Livre 7.13
XIII. Disons, pour ne pas te faire trop languir : le bienfait ne saurait croître en grandeur, mais les circonstances du bienfait peuvent grandir, se multiplier et offrir un champ plus vaste aux effusions d’une libéralité qui suive son penchant comme les amants s’abandonnent au leur : ceux-ci, par de nombreux baisers, par d’étroits embrassements, n’augmentent pas leur tendresse, mais lui donnent carrière.
La question qui vient ensuite a été aussi traitée à fond dans les premiers livres : je l’effleurerai donc brièvement, car on y peut rattacher tous les arguments présentés ailleurs.
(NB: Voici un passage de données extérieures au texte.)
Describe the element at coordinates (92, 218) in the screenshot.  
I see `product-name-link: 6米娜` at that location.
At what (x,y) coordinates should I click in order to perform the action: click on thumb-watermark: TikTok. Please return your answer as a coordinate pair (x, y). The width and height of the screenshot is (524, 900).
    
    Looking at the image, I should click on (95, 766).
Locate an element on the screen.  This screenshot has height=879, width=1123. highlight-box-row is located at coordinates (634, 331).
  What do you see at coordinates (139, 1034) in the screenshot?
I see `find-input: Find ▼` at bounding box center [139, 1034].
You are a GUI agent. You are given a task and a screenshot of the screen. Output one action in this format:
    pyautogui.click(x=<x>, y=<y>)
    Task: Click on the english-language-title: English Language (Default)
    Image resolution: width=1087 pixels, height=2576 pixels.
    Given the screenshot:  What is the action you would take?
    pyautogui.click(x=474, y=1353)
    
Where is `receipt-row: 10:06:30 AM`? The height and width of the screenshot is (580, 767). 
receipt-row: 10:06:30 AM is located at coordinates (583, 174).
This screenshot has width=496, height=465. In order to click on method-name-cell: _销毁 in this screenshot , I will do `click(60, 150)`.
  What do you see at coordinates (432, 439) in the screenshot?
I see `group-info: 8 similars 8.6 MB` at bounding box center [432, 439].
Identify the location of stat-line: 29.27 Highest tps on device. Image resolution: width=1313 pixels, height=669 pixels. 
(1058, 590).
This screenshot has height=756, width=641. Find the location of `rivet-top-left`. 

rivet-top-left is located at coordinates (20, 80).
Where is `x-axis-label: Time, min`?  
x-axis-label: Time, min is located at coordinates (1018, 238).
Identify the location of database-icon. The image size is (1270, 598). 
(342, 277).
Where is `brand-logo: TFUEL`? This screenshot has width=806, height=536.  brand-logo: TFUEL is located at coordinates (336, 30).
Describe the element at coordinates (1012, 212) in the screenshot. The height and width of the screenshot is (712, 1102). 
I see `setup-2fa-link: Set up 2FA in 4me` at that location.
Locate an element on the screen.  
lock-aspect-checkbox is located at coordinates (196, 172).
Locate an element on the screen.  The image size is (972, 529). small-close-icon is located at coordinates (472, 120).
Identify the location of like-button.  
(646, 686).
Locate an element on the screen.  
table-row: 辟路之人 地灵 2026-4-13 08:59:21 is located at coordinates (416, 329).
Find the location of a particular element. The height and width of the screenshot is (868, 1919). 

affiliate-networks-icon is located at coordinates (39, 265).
La voici : Celui qui a tout fait pour payer sa dette l’a-t-il payée ? La preuve, dit-on, qu’il n’a pas payé, c’est qu’il a tout fait sans y réussir. Évidemment donc la chose n’a point eu lieu, dès que l’occasion a manqué. Et le débiteur n’a point remboursé quand, pour y parvenir, il a partout cherché sans trouver sa somme. Il est des choses de nature telle qu’elles doivent se résoudre en effets ; il en est d’autres où l’on répute pour effets d’avoir tout tenté pour effectuer. Si le médecin, pour me guérir, a épuisé les ressources de l’art, toute sa tâche est remplie ; son client eût-il succombé, l’orateur a toujours le mérite de l’éloquence qu’il a déployée, s’il a fait valoir tous les moyens de droit ; la gloire ne couronne pas moins le général malheureux à la guerre, si d’ailleurs sa prudence, ses talents, sa valeur ont répondu à ce qu’on attendait de lui. L’obligé a tout fait pour te rendre : ta prospérité l’en a empêché. Aucune disgrâce ne t’est survenue qui mît à l’épreuve la sincérité de son amitié. Il n’a pu donner à un riche, veiller au chevet d’un homme bien portant, assister un heureux. Il s’est acquitté, bien que tu n’aies pas recouvré ton bienfait. En un mot, l’homme qui toujours rêve à se libérer, qui en épie l’occasion, qui n’y épargne ni soins ni peine, a plus fait que celui qui doit au hasard de s’être acquitté promptement.